◆ Tasks to perform:
A. Repeat word for word the part of the model kit thread that opens with the words "All of my early" and closes with "be appreciated again!!!!".
B. Answer these questions from the model kit thread, one per line:
(i) Where are the first poster's early models stored?
(ii) Which two kits does Cro-Magnon Man say he had?
(iii) Which kit does Seaview call their first kit ever?

All of my early models are in the attic, nearly 100 of them. They include WWI and WWII fighters and bombers and "modern day" jets like the B-58 Hustler, B-52, B-57, etc. Remember the Chance Vought Cutlass, the Gruman Panther, the Pogo Stick!

I have the Sopwith Camel, SE-5 Scout,the Neiuport, the Spad, the Fokker VII, and the big de Havilland DH-10 bomber.

I really need to get up there, bring them all down, and clean and fix them up again. There are some real treasures up there which are waiting to be appreciated again!!!! 

Will post pics, I promise.


----------



## Cro-Magnon Man (Jun 11, 2001)

None have survived, alas, but I think I only ever had the Cro-Magnon Woman and Glow King Kong, which I didn't build or paint at all well. It was not having them as a kid that has made me such an keen collector nowadays.


----------



## WarpCore Breach (Apr 27, 2005)

Only a few left out of mine.

Moonbus, Peppermint Fuzz car and an Aurora-released USS Enterprise.

All need restoring.


----------



## Seaview (Feb 18, 2004)

LIS Robot (incomplete), Cyclops & Robinson Family (my 1st kit EVER), Spindrift, Voyager, Moonbus, Batman, Batmobile, Batplane, LOTG Snake scene, Flying Sub, Seaview.

◆ Entries:
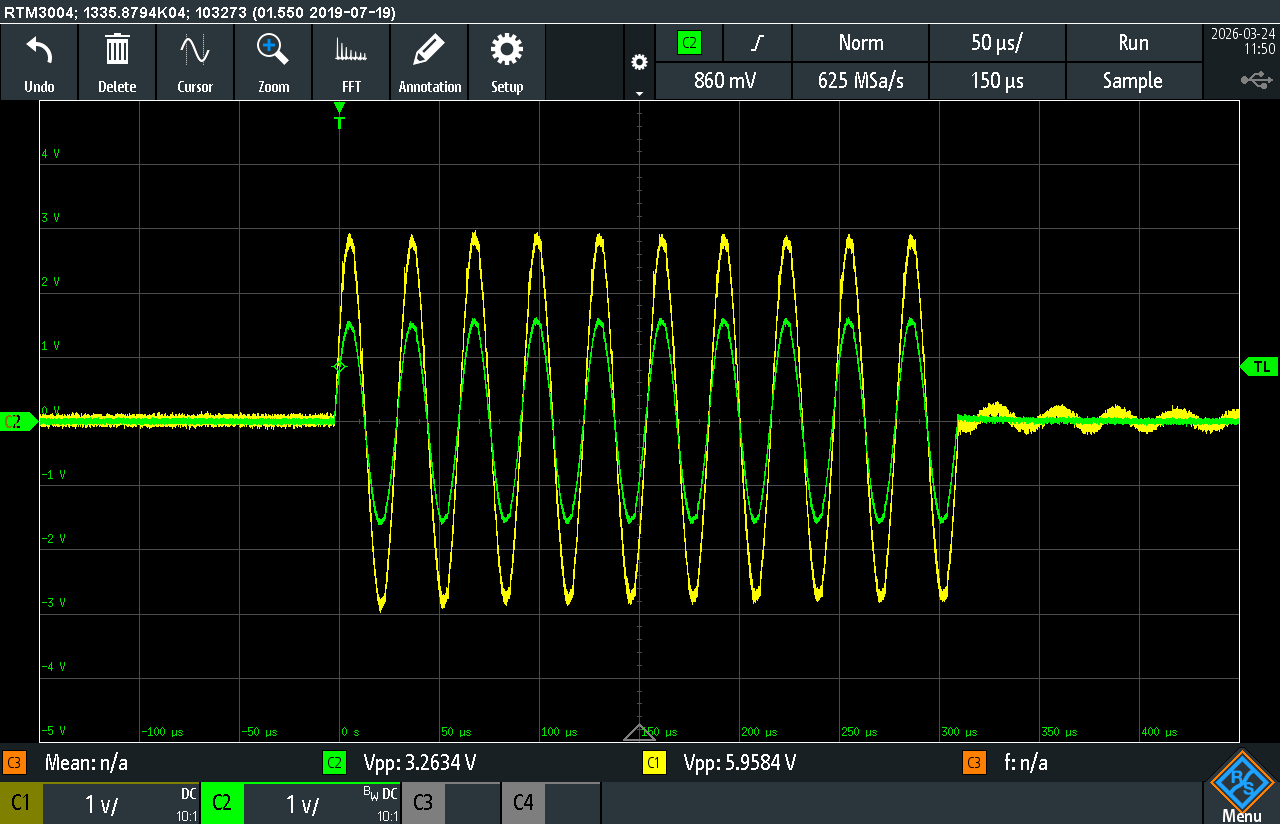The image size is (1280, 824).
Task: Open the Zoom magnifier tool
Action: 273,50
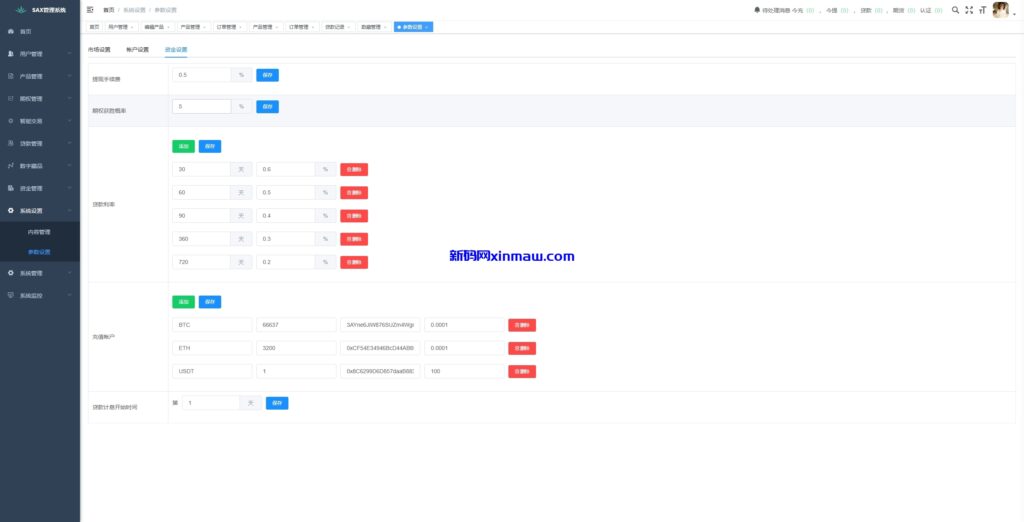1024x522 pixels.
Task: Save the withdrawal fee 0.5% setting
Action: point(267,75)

...

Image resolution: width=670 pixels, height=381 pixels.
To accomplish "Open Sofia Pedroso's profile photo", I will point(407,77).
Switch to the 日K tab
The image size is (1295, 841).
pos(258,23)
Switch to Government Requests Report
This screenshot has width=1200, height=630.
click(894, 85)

◆ Responses to the exercise:
A.
All of my early models are in the attic, nearly 100 of them. They include WWI and WWII fighters and bombers and "modern day" jets like the B-58 Hustler, B-52, B-57, etc. Remember the Chance Vought Cutlass, the Gruman Panther, the Pogo Stick!

I have the Sopwith Camel, SE-5 Scout,the Neiuport, the Spad, the Fokker VII, and the big de Havilland DH-10 bomber.

I really need to get up there, bring them all down, and clean and fix them up again. There are some real treasures up there which are waiting to be appreciated again!!!!

B.
(i) In the attic.
(ii) The Cro-Magnon Woman and Glow King Kong.
(iii) Cyclops & Robinson Family.